Ten moment, w którym Agentom NCIS pomogła znajomość gry GTA III

Istnieje spora szansa, że chociaż raz zetknęliście się z serialem telewizyjnym Agenci NCIS, który od 2003 roku cieszy się ogromną popularnością w Stanach Zjednoczonych, a w Polsce emitowany był m.in. w stacji TVN. Opowiada on o pracy agentów fikcyjnego zespołu dochodzeniowego Naval Criminal Investigative Service, który ściga terrorystów i podejmuje się spraw kryminalnych związanych z amerykańską Marynarką Wojenną. W jednym z odcinków tego tasiemca (do tej pory stworzono blisko 400 odcinków!) pojawia się interesujące nawiązanie do gry Grand Theft Auto III. Dotyczy ono samochodu Kuruma, które jest pierwszym autem prowadzonym przez Claude’a w „trójce”.

Odniesienie znajduje się w szóstym odcinku czwartego sezonu, który w polskiej wersji nosi nazwę Polowanie na czarownice. Agenci próbują rozwiązać zagadkę morderstwa popełnionego w Halloween i związanego z nim bezpośrednio porwania małej dziewczynki. Konkretnym tropem prowadzącym do ujęcia bandyty wydają się zeznania dzieci sąsiadów, którzy oznajmiają śledczym, że z domu, w którym doszło do zabójstwa, nieznany sprawca odjechał autem Kuruma.

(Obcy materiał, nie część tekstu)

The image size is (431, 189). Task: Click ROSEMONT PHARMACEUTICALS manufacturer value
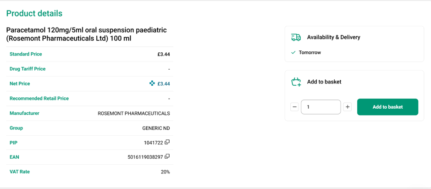pos(134,113)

Jeden z bohaterów szybko wiąże ten wyraz z Chryslerem Sebringiem, bo w Grand Theft Auto III pod taką właśnie nazwą kryje się wóz, który swoim wyglądem mocno Sebringa przypomina. Tytuł gry zostaje zresztą wypowiedziany przez agenta, choć nie usłyszymy go w polskiej wersji językowej. Przygotowujący lokalizację tłumacze najwyraźniej nie chcieli się mordować z niezrozumiałą dla laików nazwą najpopularniejszej serii Rockstara, więc całkowicie zmienili sens wypowiedzi aktora. W serialu pada stwierdzenie, że „Kuruma w złodziejskim żargonie to właśnie Chrysler Sebring”, co jest ewidentną bzdurą.

Kuruma w grze Grand Theft Auto III
Kuruma w rzeczywistości.

Ze wspomnianego odcinku serialu dowiadujemy się też, że słowo „kuruma” pochodzi z języka japońskiego i oznacza „samochód”. To akurat jest prawdą. Pierwszym autem, które prowadzimy w grze Grand Theft Auto III, jest zatem „auto”. Zabawne, nieprawdaż?

Autorów scenariusza serialu należy pochwalić za zręczne i logiczne nawiązanie do GTA III. Wydaje się naturalne, że dzieci zapytane o markę samochodu podałyby taką nazwę, która jest im najbardziej znana, ale niekoniecznie prawdziwa. Podobieństwo Kurumy do Chryslera Sebringa jest naprawdę duże, więc wszystko do siebie pasuje. Podejrzewamy, że człowiek odpowiedzialny za fabułę odcinka miał kontakt z grą i stąd narodził się cały pomysł, żeby zawrzeć tego nietypowego easter egga w skrypcie. Dobrze się stało, bo w sumie to fajnie wyszło.